§ **About this task**
In the records below, pick out all lines containing the word "will".

§ **Source records**
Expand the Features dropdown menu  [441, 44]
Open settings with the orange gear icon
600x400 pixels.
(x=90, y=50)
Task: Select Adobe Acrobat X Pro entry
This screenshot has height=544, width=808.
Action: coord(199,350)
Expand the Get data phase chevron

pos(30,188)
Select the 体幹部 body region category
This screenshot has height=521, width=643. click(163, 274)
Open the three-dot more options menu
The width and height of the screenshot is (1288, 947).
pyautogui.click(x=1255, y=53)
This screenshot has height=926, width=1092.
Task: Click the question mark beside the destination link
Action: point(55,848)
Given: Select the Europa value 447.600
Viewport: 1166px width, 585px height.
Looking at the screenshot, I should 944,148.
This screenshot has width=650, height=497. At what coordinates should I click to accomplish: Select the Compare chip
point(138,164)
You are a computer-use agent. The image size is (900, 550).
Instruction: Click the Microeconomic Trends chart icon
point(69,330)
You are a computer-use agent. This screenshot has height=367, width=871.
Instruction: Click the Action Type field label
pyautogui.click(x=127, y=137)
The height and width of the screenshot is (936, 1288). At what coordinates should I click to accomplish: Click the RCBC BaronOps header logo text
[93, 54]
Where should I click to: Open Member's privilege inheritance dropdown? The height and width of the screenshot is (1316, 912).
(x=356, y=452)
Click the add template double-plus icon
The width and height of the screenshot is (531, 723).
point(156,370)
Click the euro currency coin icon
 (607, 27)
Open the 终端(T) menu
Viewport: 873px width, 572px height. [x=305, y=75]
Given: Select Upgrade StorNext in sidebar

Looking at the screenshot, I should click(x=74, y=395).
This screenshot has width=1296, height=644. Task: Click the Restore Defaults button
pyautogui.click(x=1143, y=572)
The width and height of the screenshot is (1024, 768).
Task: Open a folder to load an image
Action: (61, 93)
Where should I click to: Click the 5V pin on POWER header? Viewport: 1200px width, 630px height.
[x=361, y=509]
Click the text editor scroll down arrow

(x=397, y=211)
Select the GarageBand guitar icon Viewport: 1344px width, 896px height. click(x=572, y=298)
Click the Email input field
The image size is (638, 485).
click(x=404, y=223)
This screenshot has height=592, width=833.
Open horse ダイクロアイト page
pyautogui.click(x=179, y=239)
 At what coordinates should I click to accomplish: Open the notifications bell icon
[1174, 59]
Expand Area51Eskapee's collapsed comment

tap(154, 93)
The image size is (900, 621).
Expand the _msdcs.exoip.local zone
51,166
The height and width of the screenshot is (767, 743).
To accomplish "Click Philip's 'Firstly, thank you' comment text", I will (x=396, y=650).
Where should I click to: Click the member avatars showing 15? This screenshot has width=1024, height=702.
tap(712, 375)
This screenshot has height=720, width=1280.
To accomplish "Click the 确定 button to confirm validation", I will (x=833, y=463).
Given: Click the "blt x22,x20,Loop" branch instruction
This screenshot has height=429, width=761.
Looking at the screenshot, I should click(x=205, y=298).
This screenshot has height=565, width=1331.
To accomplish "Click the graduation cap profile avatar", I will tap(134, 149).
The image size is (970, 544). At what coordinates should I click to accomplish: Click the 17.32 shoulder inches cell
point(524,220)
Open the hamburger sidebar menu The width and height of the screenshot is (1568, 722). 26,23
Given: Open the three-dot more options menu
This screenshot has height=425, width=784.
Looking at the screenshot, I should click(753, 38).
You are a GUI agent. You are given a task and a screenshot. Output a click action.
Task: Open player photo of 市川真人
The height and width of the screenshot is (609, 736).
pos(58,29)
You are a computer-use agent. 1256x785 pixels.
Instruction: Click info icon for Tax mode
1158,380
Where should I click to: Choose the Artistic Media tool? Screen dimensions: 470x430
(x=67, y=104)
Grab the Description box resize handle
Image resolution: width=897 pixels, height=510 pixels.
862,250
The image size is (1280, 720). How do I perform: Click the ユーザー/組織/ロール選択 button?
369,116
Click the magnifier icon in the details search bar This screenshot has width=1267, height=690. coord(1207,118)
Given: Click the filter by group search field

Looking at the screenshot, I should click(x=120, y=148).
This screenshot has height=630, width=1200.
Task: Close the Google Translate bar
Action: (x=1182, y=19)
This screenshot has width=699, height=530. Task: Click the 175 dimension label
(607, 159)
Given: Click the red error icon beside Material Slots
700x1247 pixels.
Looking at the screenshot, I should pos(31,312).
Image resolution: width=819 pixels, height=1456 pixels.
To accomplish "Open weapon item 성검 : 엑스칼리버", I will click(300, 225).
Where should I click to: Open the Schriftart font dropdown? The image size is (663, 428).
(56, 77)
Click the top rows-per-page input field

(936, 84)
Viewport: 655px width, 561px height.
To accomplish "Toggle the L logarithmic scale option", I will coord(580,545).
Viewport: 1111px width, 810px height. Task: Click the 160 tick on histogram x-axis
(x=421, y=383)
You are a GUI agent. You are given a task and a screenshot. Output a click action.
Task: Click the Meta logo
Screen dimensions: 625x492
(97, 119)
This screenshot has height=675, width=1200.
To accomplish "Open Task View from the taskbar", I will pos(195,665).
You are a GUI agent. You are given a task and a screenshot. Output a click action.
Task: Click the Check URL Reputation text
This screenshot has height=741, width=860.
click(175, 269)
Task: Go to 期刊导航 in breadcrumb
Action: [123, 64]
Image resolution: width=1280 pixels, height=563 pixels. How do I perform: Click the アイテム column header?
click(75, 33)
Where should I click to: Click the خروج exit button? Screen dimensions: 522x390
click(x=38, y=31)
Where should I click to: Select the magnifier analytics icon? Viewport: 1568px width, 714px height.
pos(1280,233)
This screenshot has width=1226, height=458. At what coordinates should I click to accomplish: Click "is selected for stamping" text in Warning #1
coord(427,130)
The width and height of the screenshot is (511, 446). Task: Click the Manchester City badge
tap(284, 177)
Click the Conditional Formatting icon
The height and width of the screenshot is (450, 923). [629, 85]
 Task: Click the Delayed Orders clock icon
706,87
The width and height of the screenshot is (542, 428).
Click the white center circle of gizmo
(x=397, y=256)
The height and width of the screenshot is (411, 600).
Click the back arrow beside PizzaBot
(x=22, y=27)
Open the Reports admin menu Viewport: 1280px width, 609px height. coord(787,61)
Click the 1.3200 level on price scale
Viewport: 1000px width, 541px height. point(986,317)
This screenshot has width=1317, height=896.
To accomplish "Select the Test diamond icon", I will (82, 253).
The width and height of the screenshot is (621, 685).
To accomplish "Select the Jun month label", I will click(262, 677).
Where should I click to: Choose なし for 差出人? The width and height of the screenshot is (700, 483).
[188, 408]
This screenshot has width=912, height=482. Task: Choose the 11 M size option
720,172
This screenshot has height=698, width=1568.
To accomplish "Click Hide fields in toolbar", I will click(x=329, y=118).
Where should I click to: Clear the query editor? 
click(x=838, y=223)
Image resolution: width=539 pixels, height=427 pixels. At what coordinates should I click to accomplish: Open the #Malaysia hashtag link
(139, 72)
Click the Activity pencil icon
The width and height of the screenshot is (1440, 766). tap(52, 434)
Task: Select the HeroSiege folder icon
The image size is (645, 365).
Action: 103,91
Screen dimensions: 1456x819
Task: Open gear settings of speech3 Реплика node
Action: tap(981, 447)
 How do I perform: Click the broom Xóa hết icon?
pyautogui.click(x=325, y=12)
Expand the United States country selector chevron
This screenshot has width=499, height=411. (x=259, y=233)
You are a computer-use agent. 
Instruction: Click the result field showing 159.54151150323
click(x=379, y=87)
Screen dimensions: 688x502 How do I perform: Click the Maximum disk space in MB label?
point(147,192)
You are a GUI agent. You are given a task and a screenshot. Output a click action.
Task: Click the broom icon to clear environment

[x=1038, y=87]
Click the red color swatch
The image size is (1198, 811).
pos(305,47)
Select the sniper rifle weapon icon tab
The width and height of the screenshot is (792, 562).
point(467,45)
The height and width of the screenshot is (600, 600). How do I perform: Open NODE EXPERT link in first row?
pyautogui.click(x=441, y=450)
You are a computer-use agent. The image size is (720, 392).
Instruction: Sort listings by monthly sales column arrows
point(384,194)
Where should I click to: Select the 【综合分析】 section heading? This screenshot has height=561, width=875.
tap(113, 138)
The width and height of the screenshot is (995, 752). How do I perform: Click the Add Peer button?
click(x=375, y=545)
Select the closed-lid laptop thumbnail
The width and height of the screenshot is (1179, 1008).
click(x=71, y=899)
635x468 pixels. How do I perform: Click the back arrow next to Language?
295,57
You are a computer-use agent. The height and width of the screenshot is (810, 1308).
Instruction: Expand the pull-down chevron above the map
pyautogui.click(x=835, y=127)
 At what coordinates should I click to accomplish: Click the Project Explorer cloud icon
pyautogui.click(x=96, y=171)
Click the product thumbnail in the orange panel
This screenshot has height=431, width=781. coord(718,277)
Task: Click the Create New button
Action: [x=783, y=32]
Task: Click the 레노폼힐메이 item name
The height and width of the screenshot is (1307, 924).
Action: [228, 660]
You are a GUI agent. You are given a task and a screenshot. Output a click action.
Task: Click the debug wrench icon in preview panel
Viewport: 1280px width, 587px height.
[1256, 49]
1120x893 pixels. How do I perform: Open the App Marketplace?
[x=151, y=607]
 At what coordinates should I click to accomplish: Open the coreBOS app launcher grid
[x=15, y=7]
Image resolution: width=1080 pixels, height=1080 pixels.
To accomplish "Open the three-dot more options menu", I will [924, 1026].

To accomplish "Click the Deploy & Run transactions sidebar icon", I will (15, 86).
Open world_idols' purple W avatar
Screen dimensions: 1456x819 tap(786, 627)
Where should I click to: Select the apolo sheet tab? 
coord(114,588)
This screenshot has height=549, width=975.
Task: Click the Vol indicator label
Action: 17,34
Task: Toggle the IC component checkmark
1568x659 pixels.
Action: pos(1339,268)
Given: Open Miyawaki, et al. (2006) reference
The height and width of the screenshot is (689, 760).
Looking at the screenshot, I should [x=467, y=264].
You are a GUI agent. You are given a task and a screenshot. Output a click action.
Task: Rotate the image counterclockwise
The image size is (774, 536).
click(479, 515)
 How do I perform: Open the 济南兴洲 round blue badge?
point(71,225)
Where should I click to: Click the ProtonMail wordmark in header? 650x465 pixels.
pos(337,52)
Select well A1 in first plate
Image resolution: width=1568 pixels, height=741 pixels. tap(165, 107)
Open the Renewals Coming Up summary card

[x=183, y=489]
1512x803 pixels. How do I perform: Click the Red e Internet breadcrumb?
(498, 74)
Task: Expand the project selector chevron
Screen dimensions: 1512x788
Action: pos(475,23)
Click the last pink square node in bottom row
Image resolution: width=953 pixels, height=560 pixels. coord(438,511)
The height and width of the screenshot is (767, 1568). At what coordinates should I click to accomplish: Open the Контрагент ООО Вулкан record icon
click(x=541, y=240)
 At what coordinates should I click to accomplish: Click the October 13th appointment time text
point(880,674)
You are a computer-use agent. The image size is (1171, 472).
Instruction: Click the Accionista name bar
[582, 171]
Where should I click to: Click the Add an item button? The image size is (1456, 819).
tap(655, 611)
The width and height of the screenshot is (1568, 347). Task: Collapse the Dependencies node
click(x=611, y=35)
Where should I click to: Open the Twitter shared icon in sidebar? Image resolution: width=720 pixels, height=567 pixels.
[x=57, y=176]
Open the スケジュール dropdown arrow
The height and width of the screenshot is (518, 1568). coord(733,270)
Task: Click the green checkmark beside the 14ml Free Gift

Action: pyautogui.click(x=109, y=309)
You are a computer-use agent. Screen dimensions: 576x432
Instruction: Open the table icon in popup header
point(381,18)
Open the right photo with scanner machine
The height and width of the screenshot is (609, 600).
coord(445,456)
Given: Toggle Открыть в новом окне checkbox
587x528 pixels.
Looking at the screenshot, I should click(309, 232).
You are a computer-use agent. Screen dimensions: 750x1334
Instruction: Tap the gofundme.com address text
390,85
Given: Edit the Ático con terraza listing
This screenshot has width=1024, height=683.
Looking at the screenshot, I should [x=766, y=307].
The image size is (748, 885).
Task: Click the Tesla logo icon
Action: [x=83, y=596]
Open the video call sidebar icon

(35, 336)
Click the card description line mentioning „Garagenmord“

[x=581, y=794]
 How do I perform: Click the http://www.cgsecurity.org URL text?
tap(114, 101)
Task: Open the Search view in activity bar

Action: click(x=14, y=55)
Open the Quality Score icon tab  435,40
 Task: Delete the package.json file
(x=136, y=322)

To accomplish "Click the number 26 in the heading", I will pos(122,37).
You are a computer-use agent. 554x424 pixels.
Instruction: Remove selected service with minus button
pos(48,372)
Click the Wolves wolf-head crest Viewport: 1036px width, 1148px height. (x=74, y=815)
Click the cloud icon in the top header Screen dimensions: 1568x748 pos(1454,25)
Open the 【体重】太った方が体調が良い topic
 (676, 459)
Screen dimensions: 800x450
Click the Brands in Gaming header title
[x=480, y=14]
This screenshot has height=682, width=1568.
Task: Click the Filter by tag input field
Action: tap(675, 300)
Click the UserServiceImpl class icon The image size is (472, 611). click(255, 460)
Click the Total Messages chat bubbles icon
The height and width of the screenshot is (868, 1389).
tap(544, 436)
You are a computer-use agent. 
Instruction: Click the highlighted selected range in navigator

§ **Solution**
To accomplish "Click Philip's 'Firstly, thank you' comment text", I will (x=396, y=650).
To accomplish "Click the 确定 button to confirm validation", I will (x=833, y=463).
To accomplish "Click the graduation cap profile avatar", I will tap(134, 149).
To accomplish "Open weapon item 성검 : 엑스칼리버", I will click(300, 225).
To accomplish "Toggle the L logarithmic scale option", I will coord(580,545).
To accomplish "Open Task View from the taskbar", I will pos(195,665).
To accomplish "Select the Test diamond icon", I will (82, 253).
To accomplish "Select the Jun month label", I will click(262, 677).
To accomplish "Click Hide fields in toolbar", I will click(x=329, y=118).
To accomplish "Open the three-dot more options menu", I will [924, 1026].
To accomplish "Click the Deploy & Run transactions sidebar icon", I will (15, 86).
To accomplish "Click the number 26 in the heading", I will pos(122,37).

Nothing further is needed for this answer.